"Dicen que el perro es el mejor amigo del hombre. Pero este perro es incapaz de sentir mi pena"
Otras veces he criticado a Wong Kar Wai, aquí no. Chungking Express es una película de culto, artística, ambientada en un escenario tan pop y atractivo como una gran urbe asiática. Pero también es una historia intimista, de rupturas sentimentales. Los personajes nos muestran las infinitas formas de amar; unos piden, otros dan. El que goza cuidando y el que es incapaz de cuidarse. Nos habla de paradojas: Una, el amor es casi inencontrable, pero suele terminar escondiéndose a la vuelta de la esquina. Otra: el amor conduce siempre a la desgracia (como las latas de piña, tiene fecha de caducidad), pero mientras dura flotamos en un universo mágico. En resumen: Wong Kar-Wai emplea un lenguaje superior, al límite de la cinematografía, para contar historias de humanos identificables, queribles. Una obra total, la película de amor reinventada.

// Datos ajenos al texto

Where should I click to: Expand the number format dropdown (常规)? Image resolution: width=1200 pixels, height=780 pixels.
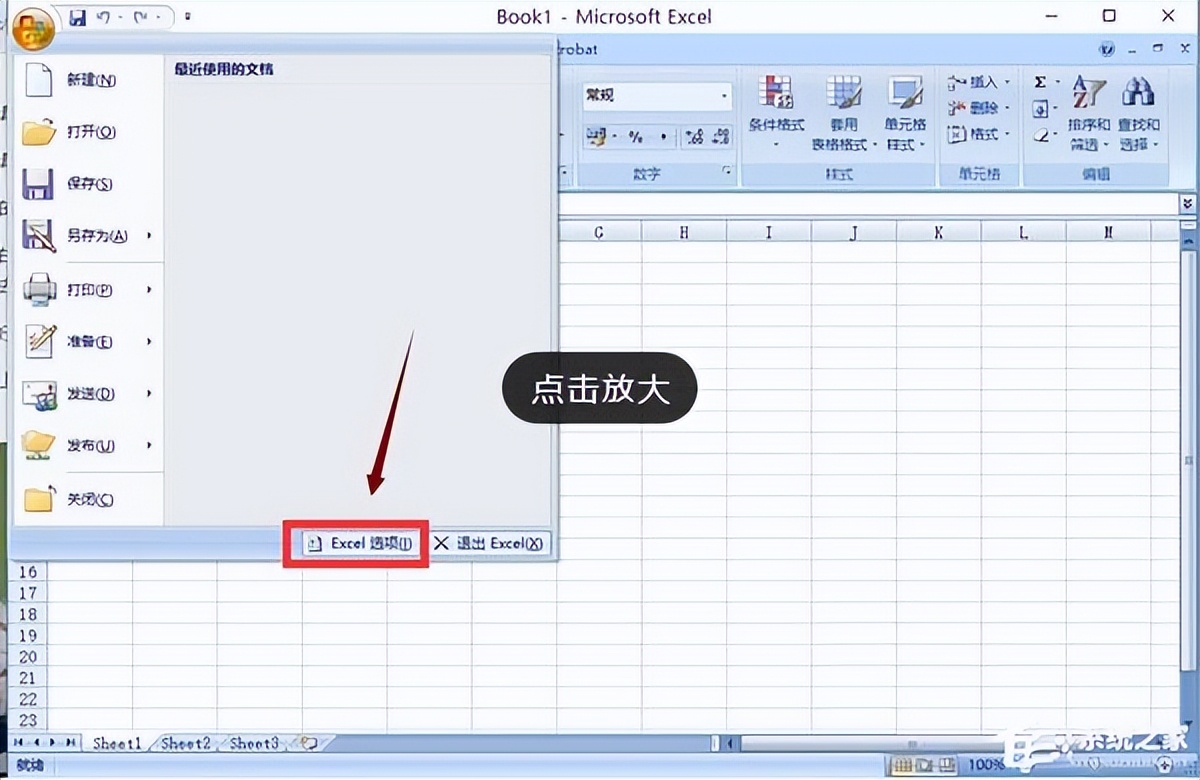point(724,96)
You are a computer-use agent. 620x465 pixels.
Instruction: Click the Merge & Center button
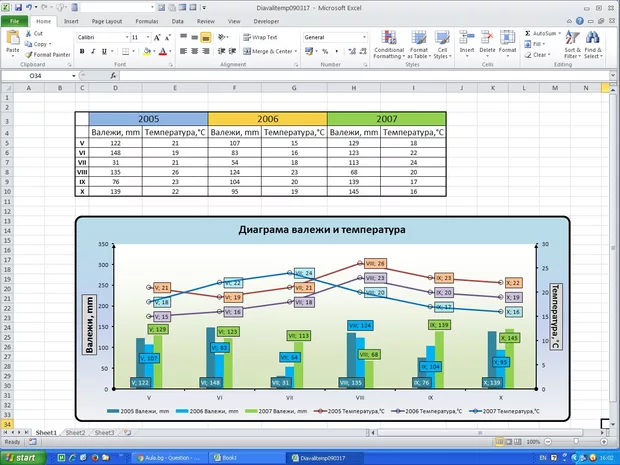coord(268,51)
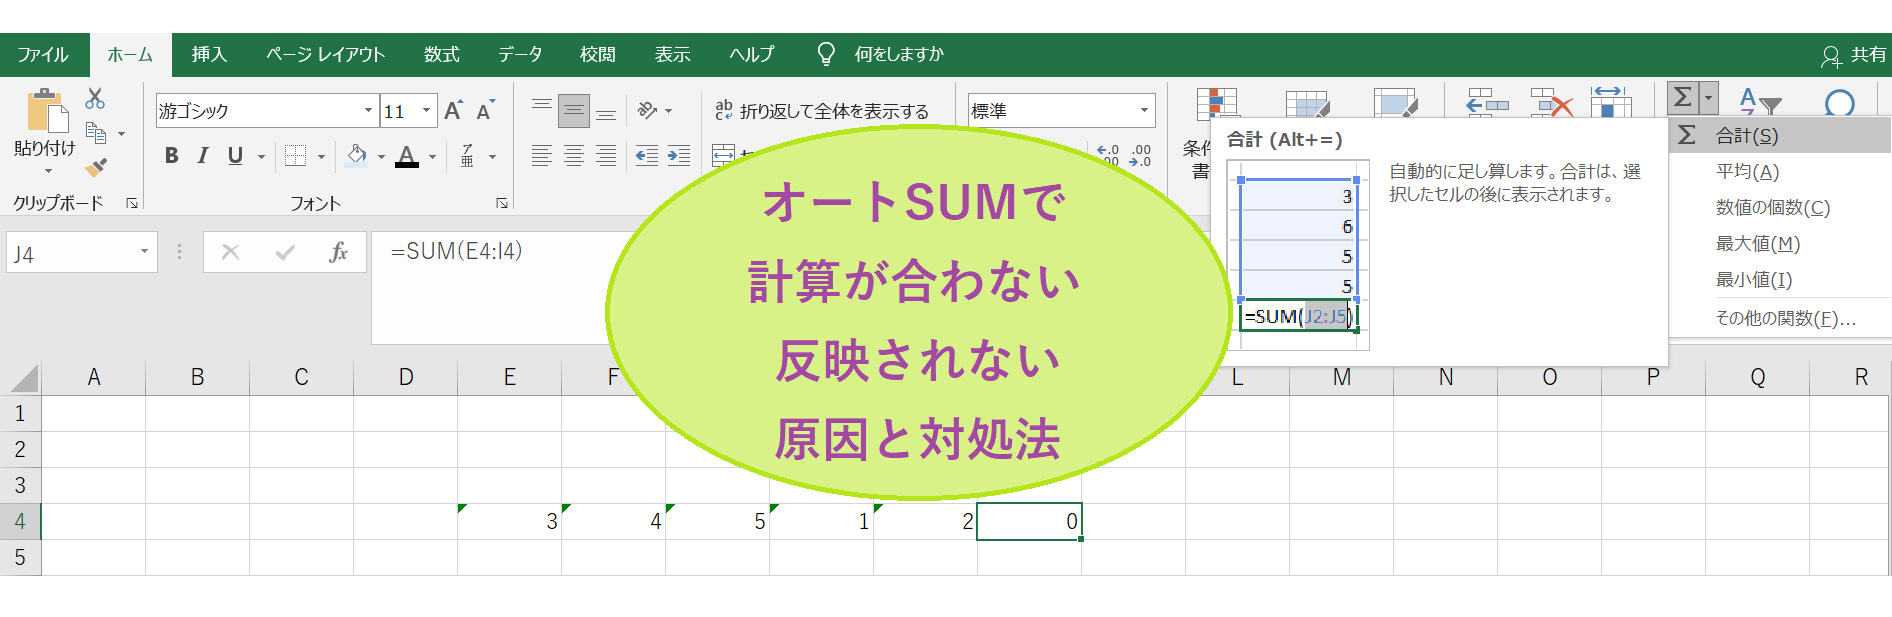Image resolution: width=1892 pixels, height=617 pixels.
Task: Click the Decrease Indent icon
Action: pos(647,156)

"Me gusta ir a correr, correr evapora el agua del cuerpo. Y así no queda agua para las lágrimas"¿Puede pedirse algo más? Instantes inolvidables que hacen grande una película. Los hay. La poesía: los diálogos del abandonado con una casa que llora. Su identificación con los objetos inanimados que parecen sentir pena. La aparición de un ángel, que devuelve a todos la vida. Los actores: la incapacidad de centrarse en sólo uno de los seres que se comen la pantalla. Son rostros perfectos para sus papeles, con gestos medidos e idóneamente elegidos. Algunas de las mujeres más hermosas del planeta. La música: maravillosa. Extemporáneos boleros para sentir pena. O el California Dreaming, de Mamas and the Papas, que merced a las caderas y ojos de una camarera se convierte en el Himno a la Alegría.
"No entiendo por qué todo tiene fecha de caducidad. Si tuviera que tenerla mi amor por ella, me gustaría que fuera dentro de 10.000 años".